═══ INPUT DATA

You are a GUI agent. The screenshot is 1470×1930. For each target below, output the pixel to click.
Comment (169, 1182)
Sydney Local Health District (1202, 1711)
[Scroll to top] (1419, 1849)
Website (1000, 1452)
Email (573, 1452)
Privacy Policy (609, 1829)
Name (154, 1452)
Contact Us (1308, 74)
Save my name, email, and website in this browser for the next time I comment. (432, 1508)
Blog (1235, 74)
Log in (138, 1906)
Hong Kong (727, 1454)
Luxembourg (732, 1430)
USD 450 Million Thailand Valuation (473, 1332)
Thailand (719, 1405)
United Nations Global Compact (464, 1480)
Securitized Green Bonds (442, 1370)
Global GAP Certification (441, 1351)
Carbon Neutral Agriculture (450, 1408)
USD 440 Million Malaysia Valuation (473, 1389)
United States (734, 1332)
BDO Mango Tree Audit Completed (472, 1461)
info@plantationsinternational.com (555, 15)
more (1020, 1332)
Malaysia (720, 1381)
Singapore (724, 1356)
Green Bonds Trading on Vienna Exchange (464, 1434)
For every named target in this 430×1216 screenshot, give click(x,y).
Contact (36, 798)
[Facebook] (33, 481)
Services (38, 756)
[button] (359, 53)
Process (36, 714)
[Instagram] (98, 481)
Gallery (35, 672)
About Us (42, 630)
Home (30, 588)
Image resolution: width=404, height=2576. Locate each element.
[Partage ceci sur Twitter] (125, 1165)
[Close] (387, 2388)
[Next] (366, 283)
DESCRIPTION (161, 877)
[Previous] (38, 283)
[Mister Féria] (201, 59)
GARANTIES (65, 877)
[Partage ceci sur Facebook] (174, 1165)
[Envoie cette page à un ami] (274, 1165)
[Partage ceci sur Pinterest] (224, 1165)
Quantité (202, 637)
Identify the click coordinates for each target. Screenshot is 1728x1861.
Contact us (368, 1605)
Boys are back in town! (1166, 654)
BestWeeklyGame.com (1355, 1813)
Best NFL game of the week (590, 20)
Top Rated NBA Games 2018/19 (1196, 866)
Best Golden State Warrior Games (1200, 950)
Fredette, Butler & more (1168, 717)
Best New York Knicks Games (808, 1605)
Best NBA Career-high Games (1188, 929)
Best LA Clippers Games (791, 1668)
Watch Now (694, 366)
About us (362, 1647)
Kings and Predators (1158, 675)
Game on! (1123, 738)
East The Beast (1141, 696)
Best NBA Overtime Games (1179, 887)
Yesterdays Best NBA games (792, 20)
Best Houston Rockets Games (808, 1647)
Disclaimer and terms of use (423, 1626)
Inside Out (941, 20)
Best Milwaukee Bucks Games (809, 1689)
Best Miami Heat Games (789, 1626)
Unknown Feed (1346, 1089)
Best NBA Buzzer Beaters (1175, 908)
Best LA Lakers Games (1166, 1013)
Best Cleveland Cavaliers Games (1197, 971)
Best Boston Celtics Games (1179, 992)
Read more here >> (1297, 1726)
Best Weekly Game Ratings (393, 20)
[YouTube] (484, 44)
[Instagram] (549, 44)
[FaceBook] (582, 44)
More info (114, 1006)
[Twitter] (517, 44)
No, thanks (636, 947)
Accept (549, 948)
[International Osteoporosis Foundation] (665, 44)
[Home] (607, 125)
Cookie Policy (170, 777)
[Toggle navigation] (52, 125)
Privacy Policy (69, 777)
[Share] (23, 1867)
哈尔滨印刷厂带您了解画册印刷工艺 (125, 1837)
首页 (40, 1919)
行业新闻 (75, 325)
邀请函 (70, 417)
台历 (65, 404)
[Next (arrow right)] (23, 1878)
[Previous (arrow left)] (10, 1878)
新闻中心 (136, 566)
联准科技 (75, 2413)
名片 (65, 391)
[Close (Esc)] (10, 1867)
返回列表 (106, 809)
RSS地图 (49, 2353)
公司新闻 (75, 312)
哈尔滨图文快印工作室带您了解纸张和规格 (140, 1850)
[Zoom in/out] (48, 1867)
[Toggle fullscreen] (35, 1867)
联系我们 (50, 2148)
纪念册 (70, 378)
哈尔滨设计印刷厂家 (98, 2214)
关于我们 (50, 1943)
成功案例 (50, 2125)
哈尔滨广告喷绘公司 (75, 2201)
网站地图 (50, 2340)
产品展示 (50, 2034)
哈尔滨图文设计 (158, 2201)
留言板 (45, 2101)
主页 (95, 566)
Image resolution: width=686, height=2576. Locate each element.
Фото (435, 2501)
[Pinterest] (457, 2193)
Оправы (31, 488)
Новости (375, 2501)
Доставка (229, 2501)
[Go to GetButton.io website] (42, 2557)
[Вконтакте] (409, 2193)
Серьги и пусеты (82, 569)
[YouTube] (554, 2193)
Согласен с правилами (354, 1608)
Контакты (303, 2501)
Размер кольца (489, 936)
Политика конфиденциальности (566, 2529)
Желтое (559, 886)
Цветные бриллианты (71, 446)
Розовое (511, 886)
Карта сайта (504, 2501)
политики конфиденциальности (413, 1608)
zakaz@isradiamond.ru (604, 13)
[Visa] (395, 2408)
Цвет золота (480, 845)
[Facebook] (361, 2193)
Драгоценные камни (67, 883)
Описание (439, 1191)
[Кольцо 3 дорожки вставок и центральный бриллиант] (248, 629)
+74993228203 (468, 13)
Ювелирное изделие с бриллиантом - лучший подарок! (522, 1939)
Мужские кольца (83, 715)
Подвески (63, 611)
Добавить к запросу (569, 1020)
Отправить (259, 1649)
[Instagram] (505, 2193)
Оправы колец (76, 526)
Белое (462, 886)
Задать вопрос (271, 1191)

══════

• **WHAT IS REQUIRED**
Restate the whole listing exactly, leaving out nothing.

• **RESPONSE TO THIS EXERCISE**
You are a GUI agent. The screenshot is 1470×1930. For each target below, output the pixel to click.
Comment (169, 1182)
Sydney Local Health District (1202, 1711)
[Scroll to top] (1419, 1849)
Website (1000, 1452)
Email (573, 1452)
Privacy Policy (609, 1829)
Name (154, 1452)
Contact Us (1308, 74)
Save my name, email, and website in this browser for the next time I comment. (432, 1508)
Blog (1235, 74)
Log in (138, 1906)
Hong Kong (727, 1454)
Luxembourg (732, 1430)
USD 450 Million Thailand Valuation (473, 1332)
Thailand (719, 1405)
United Nations Global Compact (464, 1480)
Securitized Green Bonds (442, 1370)
Global GAP Certification (441, 1351)
Carbon Neutral Agriculture (450, 1408)
USD 440 Million Malaysia Valuation (473, 1389)
United States (734, 1332)
BDO Mango Tree Audit Completed (472, 1461)
info@plantationsinternational.com (555, 15)
more (1020, 1332)
Malaysia (720, 1381)
Singapore (724, 1356)
Green Bonds Trading on Vienna Exchange (464, 1434)
For every named target in this 430×1216 screenshot, give click(x,y).
Contact (36, 798)
[Facebook] (33, 481)
Services (38, 756)
[button] (359, 53)
Process (36, 714)
[Instagram] (98, 481)
Gallery (35, 672)
About Us (42, 630)
Home (30, 588)
Image resolution: width=404, height=2576. Locate each element.
[Partage ceci sur Twitter] (125, 1165)
[Close] (387, 2388)
[Next] (366, 283)
DESCRIPTION (161, 877)
[Previous] (38, 283)
[Mister Féria] (201, 59)
GARANTIES (65, 877)
[Partage ceci sur Facebook] (174, 1165)
[Envoie cette page à un ami] (274, 1165)
[Partage ceci sur Pinterest] (224, 1165)
Quantité (202, 637)
Identify the click coordinates for each target. Screenshot is 1728x1861.
Contact us (368, 1605)
Boys are back in town! (1166, 654)
BestWeeklyGame.com (1355, 1813)
Best NFL game of the week (590, 20)
Top Rated NBA Games 2018/19 (1196, 866)
Best Golden State Warrior Games (1200, 950)
Fredette, Butler & more (1168, 717)
Best New York Knicks Games (808, 1605)
Best NBA Career-high Games (1188, 929)
Best LA Clippers Games (791, 1668)
Watch Now (694, 366)
About us (362, 1647)
Kings and Predators (1158, 675)
Game on! (1123, 738)
East The Beast (1141, 696)
Best NBA Overtime Games (1179, 887)
Yesterdays Best NBA games (792, 20)
Best Houston Rockets Games (808, 1647)
Disclaimer and terms of use (423, 1626)
Inside Out (941, 20)
Best Milwaukee Bucks Games (809, 1689)
Best Miami Heat Games (789, 1626)
Unknown Feed (1346, 1089)
Best NBA Buzzer Beaters (1175, 908)
Best LA Lakers Games (1166, 1013)
Best Cleveland Cavaliers Games (1197, 971)
Best Boston Celtics Games (1179, 992)
Read more here >> (1297, 1726)
Best Weekly Game Ratings (393, 20)
[YouTube] (484, 44)
[Instagram] (549, 44)
[FaceBook] (582, 44)
More info (114, 1006)
[Twitter] (517, 44)
No, thanks (636, 947)
Accept (549, 948)
[International Osteoporosis Foundation] (665, 44)
[Home] (607, 125)
Cookie Policy (170, 777)
[Toggle navigation] (52, 125)
Privacy Policy (69, 777)
[Share] (23, 1867)
哈尔滨印刷厂带您了解画册印刷工艺 (125, 1837)
首页 (40, 1919)
行业新闻 (75, 325)
邀请函 (70, 417)
台历 (65, 404)
[Next (arrow right)] (23, 1878)
[Previous (arrow left)] (10, 1878)
新闻中心 (136, 566)
联准科技 (75, 2413)
名片 (65, 391)
[Close (Esc)] (10, 1867)
返回列表 (106, 809)
RSS地图 (49, 2353)
公司新闻 (75, 312)
哈尔滨图文快印工作室带您了解纸张和规格 (140, 1850)
[Zoom in/out] (48, 1867)
[Toggle fullscreen] (35, 1867)
联系我们 (50, 2148)
纪念册 (70, 378)
哈尔滨设计印刷厂家 (98, 2214)
关于我们 (50, 1943)
成功案例 (50, 2125)
哈尔滨广告喷绘公司 (75, 2201)
网站地图 (50, 2340)
产品展示 (50, 2034)
哈尔滨图文设计 (158, 2201)
留言板 (45, 2101)
主页 (95, 566)
Image resolution: width=686, height=2576. Locate each element.
Фото (435, 2501)
[Pinterest] (457, 2193)
Оправы (31, 488)
Новости (375, 2501)
Доставка (229, 2501)
[Go to GetButton.io website] (42, 2557)
[Вконтакте] (409, 2193)
Серьги и пусеты (82, 569)
[YouTube] (554, 2193)
Согласен с правилами (354, 1608)
Контакты (303, 2501)
Размер кольца (489, 936)
Политика конфиденциальности (566, 2529)
Желтое (559, 886)
Цветные бриллианты (71, 446)
Розовое (511, 886)
Карта сайта (504, 2501)
политики конфиденциальности (413, 1608)
zakaz@isradiamond.ru (604, 13)
[Visa] (395, 2408)
Цвет золота (480, 845)
[Facebook] (361, 2193)
Драгоценные камни (67, 883)
Описание (439, 1191)
[Кольцо 3 дорожки вставок и центральный бриллиант] (248, 629)
+74993228203 (468, 13)
Ювелирное изделие с бриллиантом - лучший подарок! (522, 1939)
Мужские кольца (83, 715)
Подвески (63, 611)
Добавить к запросу (569, 1020)
Отправить (259, 1649)
[Instagram] (505, 2193)
Оправы колец (76, 526)
Белое (462, 886)
Задать вопрос (271, 1191)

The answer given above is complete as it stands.